Highlights & Insights

  • Paradigm Shift from Regression to Matching: Shifting depth estimation from "data-driven regression" to "matching-based inference" intrinsically simplifies the learning difficulty.
  • Return of Classic MVS Wisdom: Re-demonstrates the value of the classic stereo vision tool—the cost volume—in the deep learning era, without requiring ground-truth depth supervision.
  • Extremely Efficient: Achieves state-of-the-art performance with only 12M parameters and 22 fps inference speed, showcasing high practicality.
  • Design Consistency: Opacity is derived from matching confidence, and Gaussian centers are derived from matching depth.

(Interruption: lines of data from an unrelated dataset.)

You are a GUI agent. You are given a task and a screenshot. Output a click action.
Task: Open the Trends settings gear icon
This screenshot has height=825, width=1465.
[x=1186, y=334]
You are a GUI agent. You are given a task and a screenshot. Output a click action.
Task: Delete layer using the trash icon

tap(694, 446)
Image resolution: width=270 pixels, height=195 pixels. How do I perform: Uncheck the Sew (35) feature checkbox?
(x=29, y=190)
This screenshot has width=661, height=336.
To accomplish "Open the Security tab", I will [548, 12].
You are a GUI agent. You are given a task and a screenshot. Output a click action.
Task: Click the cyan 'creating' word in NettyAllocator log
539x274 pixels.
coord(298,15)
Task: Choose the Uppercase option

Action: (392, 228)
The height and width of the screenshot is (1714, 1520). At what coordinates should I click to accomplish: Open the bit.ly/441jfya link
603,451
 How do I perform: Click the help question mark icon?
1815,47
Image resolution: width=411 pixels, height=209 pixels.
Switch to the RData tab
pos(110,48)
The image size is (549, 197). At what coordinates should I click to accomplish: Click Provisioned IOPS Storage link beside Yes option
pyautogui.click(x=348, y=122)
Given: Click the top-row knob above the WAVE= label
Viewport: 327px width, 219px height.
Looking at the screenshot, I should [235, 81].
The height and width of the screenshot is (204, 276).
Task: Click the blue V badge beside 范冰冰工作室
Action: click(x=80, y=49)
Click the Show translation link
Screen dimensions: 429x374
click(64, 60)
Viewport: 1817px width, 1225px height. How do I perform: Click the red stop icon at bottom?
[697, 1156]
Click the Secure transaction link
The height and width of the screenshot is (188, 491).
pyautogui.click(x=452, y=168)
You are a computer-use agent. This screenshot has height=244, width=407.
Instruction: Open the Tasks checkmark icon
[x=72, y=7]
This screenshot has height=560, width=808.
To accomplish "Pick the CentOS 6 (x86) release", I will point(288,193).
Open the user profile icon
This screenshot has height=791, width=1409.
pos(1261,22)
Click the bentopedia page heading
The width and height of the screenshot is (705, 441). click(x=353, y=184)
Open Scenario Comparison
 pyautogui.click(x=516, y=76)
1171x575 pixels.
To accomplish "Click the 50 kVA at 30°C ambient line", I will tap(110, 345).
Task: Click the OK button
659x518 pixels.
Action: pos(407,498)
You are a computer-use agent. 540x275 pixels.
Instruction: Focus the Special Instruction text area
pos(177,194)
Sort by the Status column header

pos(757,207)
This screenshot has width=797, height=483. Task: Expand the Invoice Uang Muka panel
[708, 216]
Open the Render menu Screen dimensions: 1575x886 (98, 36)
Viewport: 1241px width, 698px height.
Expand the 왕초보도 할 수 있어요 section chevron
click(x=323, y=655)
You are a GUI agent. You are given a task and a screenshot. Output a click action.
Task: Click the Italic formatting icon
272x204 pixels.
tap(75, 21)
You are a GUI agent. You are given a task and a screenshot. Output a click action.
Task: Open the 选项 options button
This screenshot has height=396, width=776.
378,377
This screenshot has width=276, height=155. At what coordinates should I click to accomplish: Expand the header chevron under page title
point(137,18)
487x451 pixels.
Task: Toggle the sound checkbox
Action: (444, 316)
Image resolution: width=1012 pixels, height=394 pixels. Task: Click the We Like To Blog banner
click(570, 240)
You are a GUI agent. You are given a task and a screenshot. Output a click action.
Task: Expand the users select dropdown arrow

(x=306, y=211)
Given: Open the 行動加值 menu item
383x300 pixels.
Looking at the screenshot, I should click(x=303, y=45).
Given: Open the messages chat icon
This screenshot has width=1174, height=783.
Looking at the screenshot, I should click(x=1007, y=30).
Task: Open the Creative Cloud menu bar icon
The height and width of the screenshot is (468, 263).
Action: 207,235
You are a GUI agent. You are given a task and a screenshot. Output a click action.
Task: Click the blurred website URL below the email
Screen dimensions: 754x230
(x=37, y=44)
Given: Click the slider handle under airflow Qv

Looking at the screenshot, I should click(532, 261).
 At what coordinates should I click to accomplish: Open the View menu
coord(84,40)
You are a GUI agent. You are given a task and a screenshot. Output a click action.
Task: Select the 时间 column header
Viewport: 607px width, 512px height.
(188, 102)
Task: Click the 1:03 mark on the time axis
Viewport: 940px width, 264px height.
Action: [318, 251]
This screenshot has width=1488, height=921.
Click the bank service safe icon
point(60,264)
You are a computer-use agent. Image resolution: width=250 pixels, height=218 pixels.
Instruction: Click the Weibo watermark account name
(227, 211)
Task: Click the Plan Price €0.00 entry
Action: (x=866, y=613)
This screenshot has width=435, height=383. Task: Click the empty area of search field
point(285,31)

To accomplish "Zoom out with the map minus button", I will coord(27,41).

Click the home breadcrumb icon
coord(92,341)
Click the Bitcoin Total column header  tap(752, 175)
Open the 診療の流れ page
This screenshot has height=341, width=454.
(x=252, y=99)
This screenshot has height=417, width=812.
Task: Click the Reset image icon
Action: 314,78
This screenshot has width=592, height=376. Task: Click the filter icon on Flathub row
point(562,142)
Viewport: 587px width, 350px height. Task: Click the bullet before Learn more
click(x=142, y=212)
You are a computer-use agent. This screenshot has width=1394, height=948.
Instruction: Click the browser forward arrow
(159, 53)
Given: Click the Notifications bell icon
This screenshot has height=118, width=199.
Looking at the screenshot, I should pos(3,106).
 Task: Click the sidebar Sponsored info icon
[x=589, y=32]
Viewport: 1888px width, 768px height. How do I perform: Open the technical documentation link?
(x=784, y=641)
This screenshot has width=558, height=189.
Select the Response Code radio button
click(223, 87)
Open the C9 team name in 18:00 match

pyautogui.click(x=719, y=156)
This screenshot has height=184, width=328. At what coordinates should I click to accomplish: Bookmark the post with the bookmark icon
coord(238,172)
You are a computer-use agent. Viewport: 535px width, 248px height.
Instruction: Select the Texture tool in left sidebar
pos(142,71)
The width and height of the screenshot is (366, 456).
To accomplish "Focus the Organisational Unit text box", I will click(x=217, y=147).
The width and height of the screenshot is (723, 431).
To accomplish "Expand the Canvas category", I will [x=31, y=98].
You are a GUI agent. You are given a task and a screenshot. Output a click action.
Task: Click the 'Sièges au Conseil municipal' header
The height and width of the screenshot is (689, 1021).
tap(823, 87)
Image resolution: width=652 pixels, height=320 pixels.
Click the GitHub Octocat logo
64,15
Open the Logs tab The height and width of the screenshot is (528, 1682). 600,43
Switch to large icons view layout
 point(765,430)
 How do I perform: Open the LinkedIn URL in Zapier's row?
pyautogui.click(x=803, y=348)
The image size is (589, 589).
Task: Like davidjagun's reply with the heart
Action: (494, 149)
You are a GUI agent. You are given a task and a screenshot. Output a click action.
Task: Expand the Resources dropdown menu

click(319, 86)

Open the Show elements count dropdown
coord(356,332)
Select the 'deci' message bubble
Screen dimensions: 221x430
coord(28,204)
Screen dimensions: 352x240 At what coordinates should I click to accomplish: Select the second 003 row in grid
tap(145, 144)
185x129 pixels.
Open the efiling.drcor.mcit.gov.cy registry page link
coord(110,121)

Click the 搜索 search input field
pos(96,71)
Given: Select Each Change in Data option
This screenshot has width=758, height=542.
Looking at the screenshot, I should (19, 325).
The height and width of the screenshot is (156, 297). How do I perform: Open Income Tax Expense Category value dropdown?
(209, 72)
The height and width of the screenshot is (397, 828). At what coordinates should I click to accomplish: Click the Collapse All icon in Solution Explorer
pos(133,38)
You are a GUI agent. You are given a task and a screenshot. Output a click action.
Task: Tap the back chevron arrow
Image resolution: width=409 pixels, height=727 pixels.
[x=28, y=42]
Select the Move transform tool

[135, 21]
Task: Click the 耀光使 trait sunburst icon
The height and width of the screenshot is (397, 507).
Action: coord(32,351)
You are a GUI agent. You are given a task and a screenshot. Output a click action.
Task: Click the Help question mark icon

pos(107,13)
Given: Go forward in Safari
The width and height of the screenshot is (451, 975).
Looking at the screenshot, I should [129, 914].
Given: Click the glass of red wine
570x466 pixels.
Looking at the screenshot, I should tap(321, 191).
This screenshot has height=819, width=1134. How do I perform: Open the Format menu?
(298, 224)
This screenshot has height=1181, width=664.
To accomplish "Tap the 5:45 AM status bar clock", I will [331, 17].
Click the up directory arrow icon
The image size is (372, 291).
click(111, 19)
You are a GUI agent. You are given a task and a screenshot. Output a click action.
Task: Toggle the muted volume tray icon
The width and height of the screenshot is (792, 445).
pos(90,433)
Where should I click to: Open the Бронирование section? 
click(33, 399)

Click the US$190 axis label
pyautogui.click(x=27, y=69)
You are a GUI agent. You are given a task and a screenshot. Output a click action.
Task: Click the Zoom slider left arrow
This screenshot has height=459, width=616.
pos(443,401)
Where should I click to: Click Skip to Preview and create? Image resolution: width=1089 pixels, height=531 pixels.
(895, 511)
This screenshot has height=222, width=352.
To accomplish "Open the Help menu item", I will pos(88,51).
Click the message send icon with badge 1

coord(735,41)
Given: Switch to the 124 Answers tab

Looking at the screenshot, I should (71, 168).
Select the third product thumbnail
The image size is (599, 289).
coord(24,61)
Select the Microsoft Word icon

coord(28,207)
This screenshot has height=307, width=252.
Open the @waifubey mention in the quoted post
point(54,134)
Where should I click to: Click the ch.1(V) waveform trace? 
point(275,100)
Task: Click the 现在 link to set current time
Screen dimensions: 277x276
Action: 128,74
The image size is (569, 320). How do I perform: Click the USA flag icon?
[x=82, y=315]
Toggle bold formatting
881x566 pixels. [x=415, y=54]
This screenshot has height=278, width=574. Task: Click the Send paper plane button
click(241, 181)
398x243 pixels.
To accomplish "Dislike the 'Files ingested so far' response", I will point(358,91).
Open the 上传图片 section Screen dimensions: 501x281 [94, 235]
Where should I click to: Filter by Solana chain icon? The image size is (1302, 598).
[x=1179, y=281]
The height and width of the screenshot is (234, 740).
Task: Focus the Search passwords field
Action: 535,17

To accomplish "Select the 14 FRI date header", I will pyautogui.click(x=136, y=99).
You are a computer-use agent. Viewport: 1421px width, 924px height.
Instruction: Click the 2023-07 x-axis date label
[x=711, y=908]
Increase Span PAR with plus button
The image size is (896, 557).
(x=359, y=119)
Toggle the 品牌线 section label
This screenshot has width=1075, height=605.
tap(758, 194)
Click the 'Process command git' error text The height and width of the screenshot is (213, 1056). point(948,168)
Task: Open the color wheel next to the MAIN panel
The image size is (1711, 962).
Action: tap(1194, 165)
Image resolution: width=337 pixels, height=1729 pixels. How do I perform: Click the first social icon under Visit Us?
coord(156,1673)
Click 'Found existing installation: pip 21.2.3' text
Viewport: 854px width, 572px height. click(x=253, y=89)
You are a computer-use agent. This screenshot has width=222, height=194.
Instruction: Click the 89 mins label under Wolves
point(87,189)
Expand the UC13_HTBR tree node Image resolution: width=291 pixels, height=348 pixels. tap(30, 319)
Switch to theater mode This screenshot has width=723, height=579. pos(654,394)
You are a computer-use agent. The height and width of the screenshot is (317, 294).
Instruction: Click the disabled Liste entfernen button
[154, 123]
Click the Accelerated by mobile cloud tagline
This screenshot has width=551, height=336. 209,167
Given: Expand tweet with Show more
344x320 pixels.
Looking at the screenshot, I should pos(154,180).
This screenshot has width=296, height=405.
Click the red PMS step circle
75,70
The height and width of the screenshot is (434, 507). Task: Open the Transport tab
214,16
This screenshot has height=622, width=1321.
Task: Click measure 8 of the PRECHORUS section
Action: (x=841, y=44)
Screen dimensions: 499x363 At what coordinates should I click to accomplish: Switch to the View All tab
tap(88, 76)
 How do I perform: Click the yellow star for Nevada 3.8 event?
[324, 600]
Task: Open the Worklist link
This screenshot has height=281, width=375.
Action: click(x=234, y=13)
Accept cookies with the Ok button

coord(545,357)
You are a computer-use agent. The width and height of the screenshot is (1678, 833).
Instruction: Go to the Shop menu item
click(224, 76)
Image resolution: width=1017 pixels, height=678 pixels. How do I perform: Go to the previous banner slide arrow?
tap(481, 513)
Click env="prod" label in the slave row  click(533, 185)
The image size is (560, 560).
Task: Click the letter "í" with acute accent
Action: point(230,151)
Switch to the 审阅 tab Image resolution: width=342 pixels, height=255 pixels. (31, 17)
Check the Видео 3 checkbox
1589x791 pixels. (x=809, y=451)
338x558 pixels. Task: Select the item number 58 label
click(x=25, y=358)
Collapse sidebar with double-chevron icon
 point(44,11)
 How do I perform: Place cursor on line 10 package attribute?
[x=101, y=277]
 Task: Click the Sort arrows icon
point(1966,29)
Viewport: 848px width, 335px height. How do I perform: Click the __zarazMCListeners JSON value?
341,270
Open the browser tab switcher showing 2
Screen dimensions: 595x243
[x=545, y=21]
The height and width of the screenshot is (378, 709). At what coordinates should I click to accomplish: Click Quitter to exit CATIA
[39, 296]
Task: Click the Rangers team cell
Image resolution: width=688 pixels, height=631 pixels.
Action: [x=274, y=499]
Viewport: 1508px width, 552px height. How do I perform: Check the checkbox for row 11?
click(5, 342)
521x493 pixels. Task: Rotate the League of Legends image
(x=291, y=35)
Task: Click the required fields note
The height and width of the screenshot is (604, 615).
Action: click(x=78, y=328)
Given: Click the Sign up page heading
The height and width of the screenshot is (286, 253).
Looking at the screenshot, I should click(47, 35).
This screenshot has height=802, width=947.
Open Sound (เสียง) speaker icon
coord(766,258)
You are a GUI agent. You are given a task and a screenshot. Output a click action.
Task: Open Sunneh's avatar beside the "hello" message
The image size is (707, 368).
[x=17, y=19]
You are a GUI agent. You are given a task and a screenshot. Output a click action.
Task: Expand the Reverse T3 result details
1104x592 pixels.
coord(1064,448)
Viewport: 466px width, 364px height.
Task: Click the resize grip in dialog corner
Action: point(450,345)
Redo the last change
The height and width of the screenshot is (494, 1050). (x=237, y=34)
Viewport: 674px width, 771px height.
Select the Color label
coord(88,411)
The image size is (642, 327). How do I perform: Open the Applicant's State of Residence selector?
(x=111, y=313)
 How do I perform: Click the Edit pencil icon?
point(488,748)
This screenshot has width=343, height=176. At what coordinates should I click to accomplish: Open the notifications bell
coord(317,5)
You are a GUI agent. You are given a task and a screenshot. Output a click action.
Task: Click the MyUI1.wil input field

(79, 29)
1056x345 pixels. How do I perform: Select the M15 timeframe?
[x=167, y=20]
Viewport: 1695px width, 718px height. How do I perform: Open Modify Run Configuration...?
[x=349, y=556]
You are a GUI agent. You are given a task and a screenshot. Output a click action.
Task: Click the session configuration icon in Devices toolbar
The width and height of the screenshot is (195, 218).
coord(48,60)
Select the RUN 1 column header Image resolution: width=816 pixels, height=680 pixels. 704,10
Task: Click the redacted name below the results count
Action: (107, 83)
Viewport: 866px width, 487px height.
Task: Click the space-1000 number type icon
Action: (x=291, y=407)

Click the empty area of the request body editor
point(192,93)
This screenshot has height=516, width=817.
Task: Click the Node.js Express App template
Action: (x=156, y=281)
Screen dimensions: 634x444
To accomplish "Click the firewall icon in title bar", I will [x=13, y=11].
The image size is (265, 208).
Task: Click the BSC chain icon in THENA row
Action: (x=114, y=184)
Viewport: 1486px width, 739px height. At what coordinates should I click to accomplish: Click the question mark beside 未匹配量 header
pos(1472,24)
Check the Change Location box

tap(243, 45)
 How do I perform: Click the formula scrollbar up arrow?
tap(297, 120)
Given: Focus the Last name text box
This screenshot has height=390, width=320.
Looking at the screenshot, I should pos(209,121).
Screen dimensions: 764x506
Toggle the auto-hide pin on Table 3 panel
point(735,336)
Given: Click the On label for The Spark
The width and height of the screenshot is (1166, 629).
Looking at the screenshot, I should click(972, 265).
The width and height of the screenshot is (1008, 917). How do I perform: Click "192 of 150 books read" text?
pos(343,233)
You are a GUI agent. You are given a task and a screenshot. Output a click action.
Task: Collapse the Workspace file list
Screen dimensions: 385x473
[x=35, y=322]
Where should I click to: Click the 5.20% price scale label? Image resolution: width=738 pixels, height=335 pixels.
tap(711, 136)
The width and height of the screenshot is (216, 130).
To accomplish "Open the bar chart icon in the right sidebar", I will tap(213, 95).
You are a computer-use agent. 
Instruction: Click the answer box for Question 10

All key quantities originate from the same cost volume.

Limitations & Future Work

  • The cost volume requires known camera intrinsic and extrinsic parameters, making it unable to handle unknown camera settings.
  • Restricted by the \(256 \times 256\) resolution limit, as the memory footprint of the cost volume scales up heavily at higher resolutions.
  • Only evaluated on 2–3 input views; the scalability of cost volume computation for more views needs further assessment.
  • Ambiguities in textureless regions remain a challenge for the cost volume; although the U-Net can partially correct them, there is an upper bound on performance.
  • Temporal consistency has not been explored, which hinders direct application to video scenarios.
  • pixelSplat: The most direct baseline method, which highlights the limitations of data-driven depth regression.
  • MVSNet Series: The concept of cost volume construction originates from classic MVS, though MVSplat does not require ground-truth depth supervision.
  • UniMatch/GMFlow: The success of combining Transformers and cost volumes in optical flow and stereo matching inspired the design of this work.

Rating

  • Novelty: ⭐⭐⭐⭐ — Introduces the MVS cost volume into feed-forward 3DGS, presenting a clear and effective approach.
  • Experimental Thoroughness: ⭐⭐⭐⭐⭐ — Solid evaluation across three datasets, cross-dataset generalization, geometric visualization, and detailed ablation studies.
  • Writing Quality: ⭐⭐⭐⭐⭐ — The paper is well-structured and the comparative analyses are explicitly clear.
  • Value: ⭐⭐⭐⭐⭐ — Significantly advances the practicality of feed-forward 3DGS, with the code being open-sourced.